Haha yes, I remember, I started with the radio play Il Colombre by Dino Buzzati, which can be found on my Soundcloud. It’s my idea of creating a space inside a totally different space and demonstrating that it works. It’s creating a different environment, having in the back of my mind the deconstruction of the sound, or its decomposition (and when I see decomposition or deconstruction from a more complex point of view), our thoughts are not always linear, so sometimes they involve a thought that gives us pleasure, hope or it can give us anxiety and panic attacks. It’s the same with music and decomposition in my view, you can manipulate to feel and move with the sounds that you choose to use. So this is why the space for me is a space for playing, actually playing with it, to have an experience that isn’t like a gymnastics club experience (though that can also be really liberating). It’s also about trust. On both sides of the scene.

You ​graduated from the Department of Photography and Dynamic Imagery at the National Art University in Bucharest. What is the relationship between sound and image in your work? Do both translate into the other?

Sound and image can be intrinsic. We have movement and vibration in both.

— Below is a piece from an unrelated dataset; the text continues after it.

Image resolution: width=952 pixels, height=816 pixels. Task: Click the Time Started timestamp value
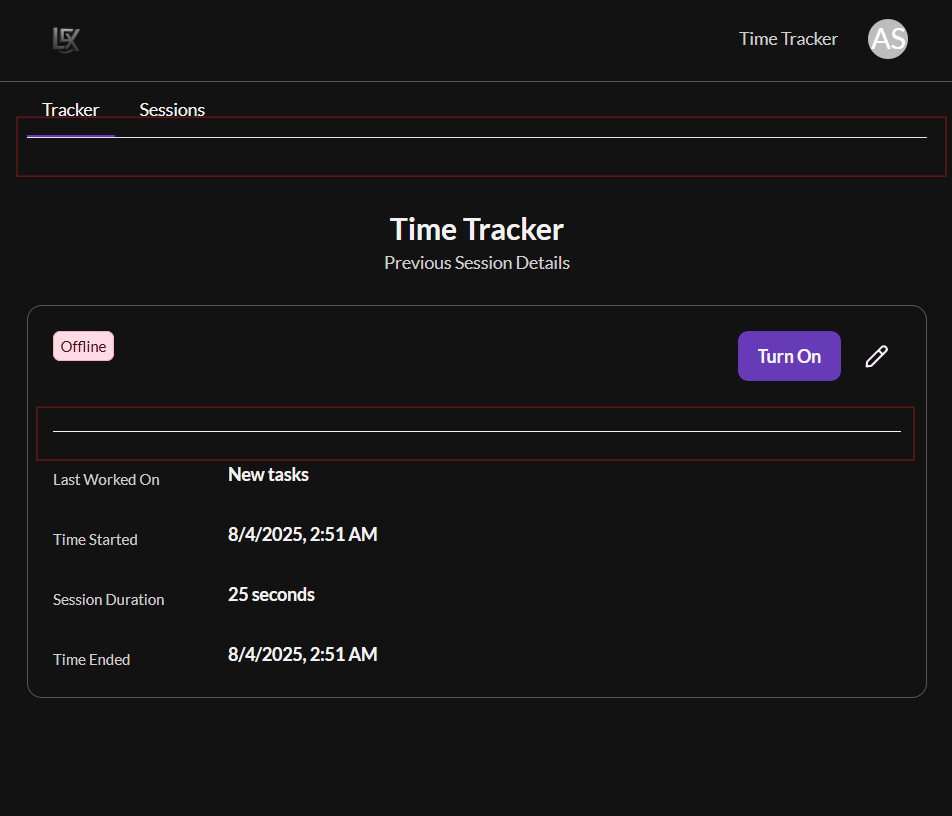[x=302, y=534]
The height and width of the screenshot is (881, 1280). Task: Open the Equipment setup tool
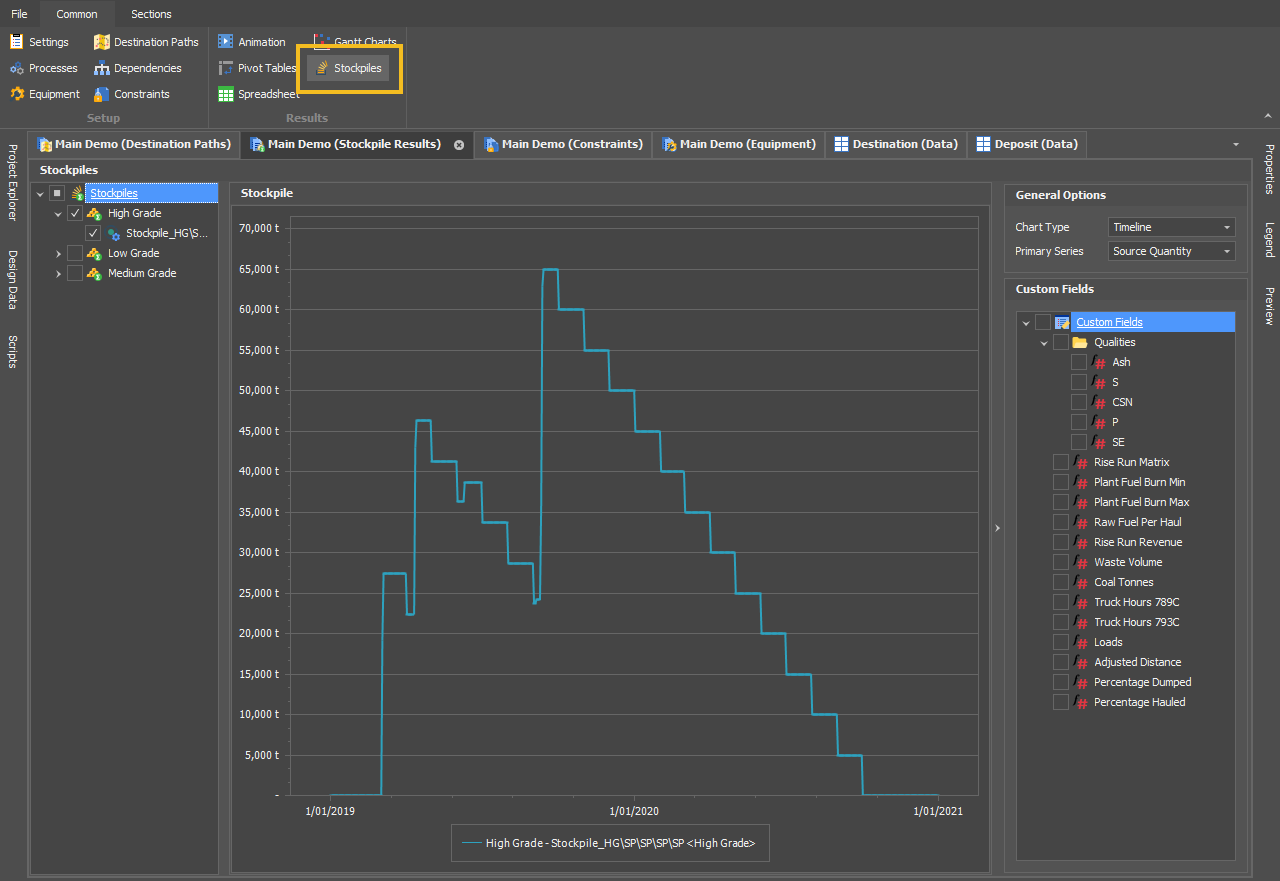click(x=45, y=94)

It just depends what you choose to be first for you, not scientifically, because sound is the first to be perceived. So here it’s a matter of choice, it’s just where you are positioning yourself. To the sound? Or to the image? One can influence the other, but in my experience I’ve seen that sound is clearly superior to image.

Can you talk about your use of “sound objects” in your composition? In one interview you mentioned “the sound of aspirin in a glass of water”, which is very evocative. Do you get inspired by these random sounds, or do you rather create them? How do you discover sound/s?

There is a ‘vocabulary of sound’ as I call it. In 2018, Anette Vande Gorne almost gave me an epiphany with her Treatise on Writing Acousmatic on Fixed Media; which helped me a lot to arrange all the sounds in little folders in my head, on textures, dynamics, velocity, colours, timbre, montage…and how to find them in day-to-day objects and then record them. Personally, I found it absolutely fascinating. Because for the first time, the medium was not constraining me. It is everywhere, a sense of freedom. Image felt like a prison.

https://soundcloud.com/siminaoprescu/monstrul-colombre

In that sense, is sound something that is something internal, or does it rather come from the outside in? How do you process it?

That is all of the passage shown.